Chemical Contamination: The Bigger Concern
Microplastics in soil carry chemical contamination alongside the physical particles. Plastic contains dozens of additives - plasticisers, flame retardants, UV stabilisers, colourants - many of which are known or suspected endocrine disruptors. As plastics degrade in soil, these chemicals leach out into the surrounding environment. Plants can absorb these leached compounds through their roots, meaning that chemical exposure from soil-based plastic pollution is potentially as significant as the physical presence of the particles themselves.
Plastics also adsorb existing environmental contaminants - pesticides, heavy metals, and industrial chemicals that are already present in soil. Acting as a carrier, plastic particles can move these contaminants into plant tissue at higher concentrations than would otherwise occur.
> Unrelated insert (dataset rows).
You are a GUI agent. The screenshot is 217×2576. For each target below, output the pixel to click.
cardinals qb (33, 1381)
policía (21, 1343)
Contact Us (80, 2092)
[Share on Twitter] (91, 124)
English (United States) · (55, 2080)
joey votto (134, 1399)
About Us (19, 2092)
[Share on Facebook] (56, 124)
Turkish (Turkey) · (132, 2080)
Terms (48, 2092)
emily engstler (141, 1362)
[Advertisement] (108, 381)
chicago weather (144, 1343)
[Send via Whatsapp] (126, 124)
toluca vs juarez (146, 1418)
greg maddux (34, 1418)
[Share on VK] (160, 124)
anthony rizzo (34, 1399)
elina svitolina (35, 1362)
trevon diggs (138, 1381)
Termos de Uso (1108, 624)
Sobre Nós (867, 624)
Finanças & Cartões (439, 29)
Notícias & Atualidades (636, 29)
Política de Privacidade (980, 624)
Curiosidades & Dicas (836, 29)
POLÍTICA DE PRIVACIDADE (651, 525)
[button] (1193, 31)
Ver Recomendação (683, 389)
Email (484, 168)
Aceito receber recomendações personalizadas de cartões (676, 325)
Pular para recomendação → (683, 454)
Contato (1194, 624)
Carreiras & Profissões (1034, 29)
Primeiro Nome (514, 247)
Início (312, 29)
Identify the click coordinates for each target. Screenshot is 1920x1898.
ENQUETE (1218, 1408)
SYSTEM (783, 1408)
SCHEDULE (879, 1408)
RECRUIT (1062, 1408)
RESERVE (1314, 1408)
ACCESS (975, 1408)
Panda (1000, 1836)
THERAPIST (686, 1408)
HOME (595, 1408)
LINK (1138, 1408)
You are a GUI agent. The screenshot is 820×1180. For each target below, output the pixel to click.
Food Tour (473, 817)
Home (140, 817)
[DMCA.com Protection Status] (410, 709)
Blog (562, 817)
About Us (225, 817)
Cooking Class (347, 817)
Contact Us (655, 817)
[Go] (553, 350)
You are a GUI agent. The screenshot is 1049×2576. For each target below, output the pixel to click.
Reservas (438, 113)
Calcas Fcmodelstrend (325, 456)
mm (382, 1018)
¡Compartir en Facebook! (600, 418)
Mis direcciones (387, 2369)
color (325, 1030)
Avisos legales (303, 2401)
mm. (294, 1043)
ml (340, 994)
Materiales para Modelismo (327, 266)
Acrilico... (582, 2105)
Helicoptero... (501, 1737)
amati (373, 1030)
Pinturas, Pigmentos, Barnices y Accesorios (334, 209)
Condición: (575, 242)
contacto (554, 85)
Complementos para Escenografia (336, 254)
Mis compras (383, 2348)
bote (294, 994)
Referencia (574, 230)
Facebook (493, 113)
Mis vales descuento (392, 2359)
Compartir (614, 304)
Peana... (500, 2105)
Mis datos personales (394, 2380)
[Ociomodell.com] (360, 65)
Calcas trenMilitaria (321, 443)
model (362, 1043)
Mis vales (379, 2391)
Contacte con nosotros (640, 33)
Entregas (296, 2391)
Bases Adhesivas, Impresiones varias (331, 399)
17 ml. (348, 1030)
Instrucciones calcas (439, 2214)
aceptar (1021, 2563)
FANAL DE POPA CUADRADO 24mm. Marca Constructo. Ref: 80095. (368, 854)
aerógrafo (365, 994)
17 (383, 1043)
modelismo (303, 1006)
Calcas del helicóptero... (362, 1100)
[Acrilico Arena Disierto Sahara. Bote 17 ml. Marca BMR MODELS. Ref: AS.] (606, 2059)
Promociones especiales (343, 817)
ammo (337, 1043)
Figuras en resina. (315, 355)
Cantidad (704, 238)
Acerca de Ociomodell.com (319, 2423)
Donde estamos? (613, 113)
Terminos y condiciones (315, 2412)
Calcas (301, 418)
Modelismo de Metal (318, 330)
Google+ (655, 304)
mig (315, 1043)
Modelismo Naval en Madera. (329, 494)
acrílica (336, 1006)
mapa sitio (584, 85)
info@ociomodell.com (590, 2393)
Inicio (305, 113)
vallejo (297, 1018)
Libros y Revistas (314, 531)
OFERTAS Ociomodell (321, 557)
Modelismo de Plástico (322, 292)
The combined effect of plastic particles, plastic additives, and adsorbed contaminants creates a complex exposure picture that researchers are still working to fully characterise.
The Scale of the Problem and What Can Be Done
Addressing microplastic contamination of soil is significantly harder than addressing ocean pollution, partly because soil is more difficult to study at scale and partly because so many of the input routes - sewage sludge, agricultural film, atmospheric deposition - are deeply embedded in existing agricultural systems. Reducing plastic use upstream is the most effective long-term solution: fewer synthetic fibres in clothing, less plastic packaging, and alternatives to plastic agricultural films all reduce the volume entering the soil system.
At an individual level, the clearest actions are choosing organic produce where possible (organic certification prohibits the use of sewage sludge on farmland in most countries), washing fruit and vegetables thoroughly, and reducing your own household's plastic waste to lower the concentration of plastic in the wastewater system. None of these steps eliminate exposure, but they reduce it - and collective reduction at scale is what will eventually turn the tide on soil contamination.
The Bottom Line
Microplastics in soil are an overlooked but rapidly growing area of environmental concern, with direct implications for the food on our plates. The contamination is already widespread, the routes into food crops are now well established, and the chemical load carried by plastic particles adds complexity beyond the physical pollution alone. Reducing plastic at source - from the products we buy to the waste we generate - remains the most effective lever. The soil that grows our food has quietly been accumulating plastic for decades. Understanding that is the first step toward changing it.